Pilbara Minerals exported a record 70,609 dry metric tonnes of spodumene concentrate from WA’s Pilgangoora mine, beating its target, and told investors that a material uplift in lithium chemicals pricing in China had led the Platts battery-grade carbonate price to rise 35 per cent after hitting its bottom in September.
“Buying has become a bit more urgent,” Brinsden says, “and we think that’s ultimately going to reflect well in pricing.”
Renewed optimism about the electric vehicle revolution and signs of strengthening sales in China and Europe are not going unnoticed by investors. The share prices of Australian lithium producers have been soaring since October. Pilbara Minerals’ stock has more than tripled from 30¢ a share to $1.15.
Australia is the world’s top exporter of lithium, accounting for 55 per cent of supply, which it ships mainly to China for processing. The market downturn since 2018 years has pushed some Western Australian operators to breaking point. Alita Resources collapsed into administration in 2019 after opening its Bald Hill mine just 18 months earlier. Another miner, Altura, went into administration in 2020 and mothballed its operations at Pilgangoora.

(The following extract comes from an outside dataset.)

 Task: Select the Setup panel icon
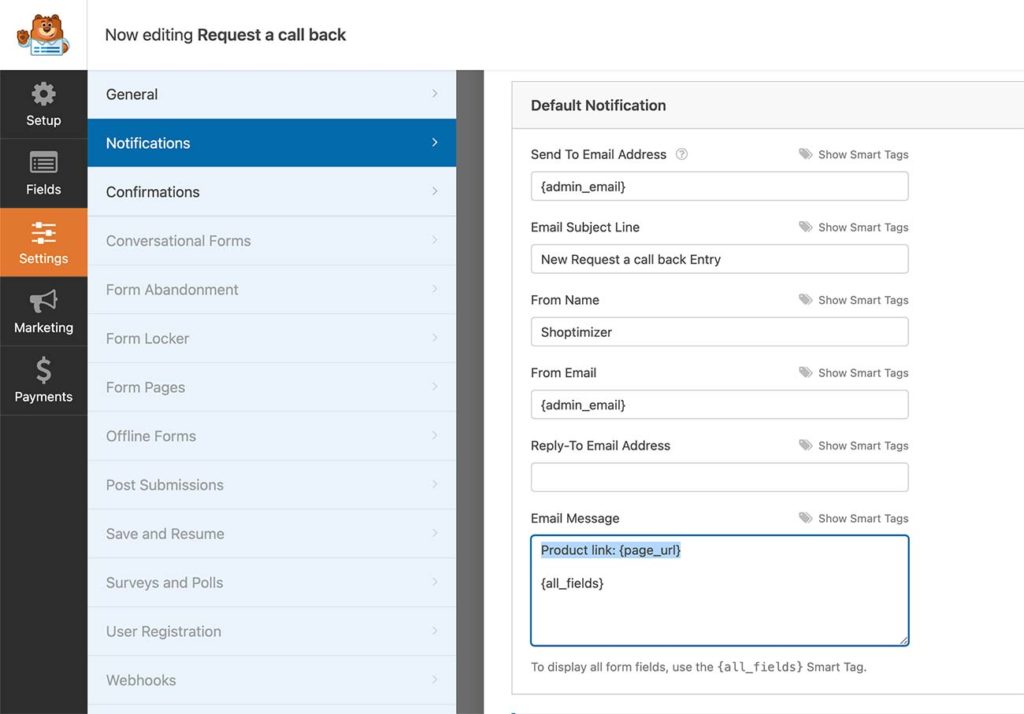[43, 93]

Pilbara Minerals, whose assets neighbour Altura’s, struck a deal to buy Altura’s lithium operations for $US175 million ($224 million), which was finalised last week.

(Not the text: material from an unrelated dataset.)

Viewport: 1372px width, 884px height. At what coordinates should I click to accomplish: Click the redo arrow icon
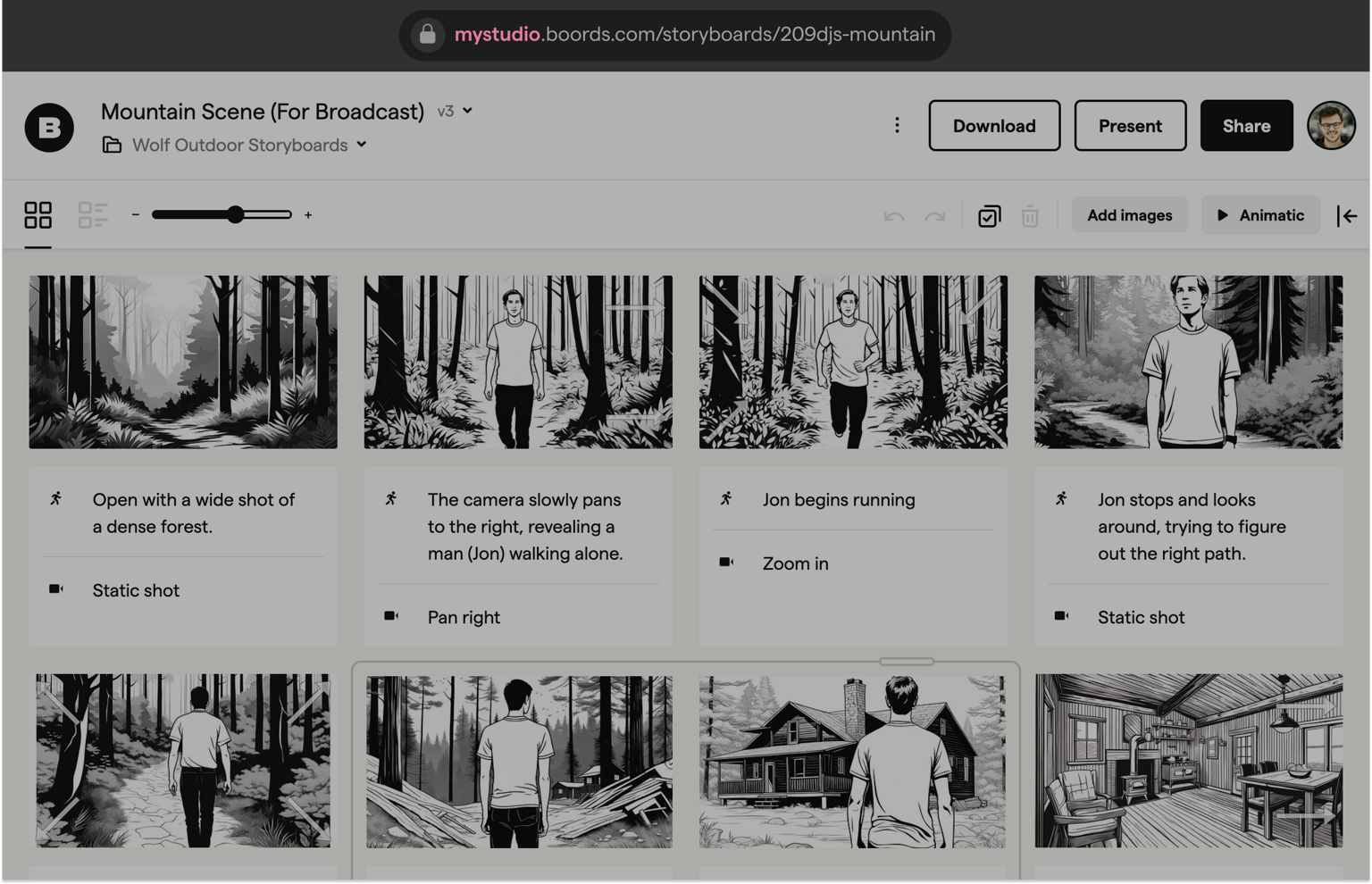coord(934,216)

Brinsden says the deal gives Pilbara minerals ownership of the largest independent hard-rock lithium complex in the world, and a larger, more resilient and flexible operation with available offtake, “which is an important strategic advantage at a time when a turnaround in the lithium market appears to be upon us”.
“It’s been tough period,” Brinsden says, “but I feel like we’ve weathered the storm pretty well.”
Analysts are expecting 2021 price rises for lithium products including spodumene, carbonate and hydroxide of 10 per cent on average. UBS is projecting electric vehicles to comprise 40 per cent of new vehicle sales by 2030, fuelling an increase in lithium demand.
Globally, demand sits at about 300,000 tonnes of lithium-carbonate equivalent. Brinsden says this is expected to triple by 2025 and “then likely double again through to 2050”, as the change of pace sweeping the car industry accelerates.
“It’s not going to be too far down the track before the average consumer is thinking about buying a new car and the EV will be cheaper than the internal combustion engine,” he says.
“In Australia, we have been a bit of a laggard, because there is this general fear about what does the EV mean to me? Am I going to be able to find a plug? What if I want to drive down to the beach, am I going to make it?
“There’s an element of fear about the adoption of the technology but I think that gets broken down pretty quickly when people work out how convenient it is to chuck your car in the garage, plug it in and never have to go to a service station ever again.”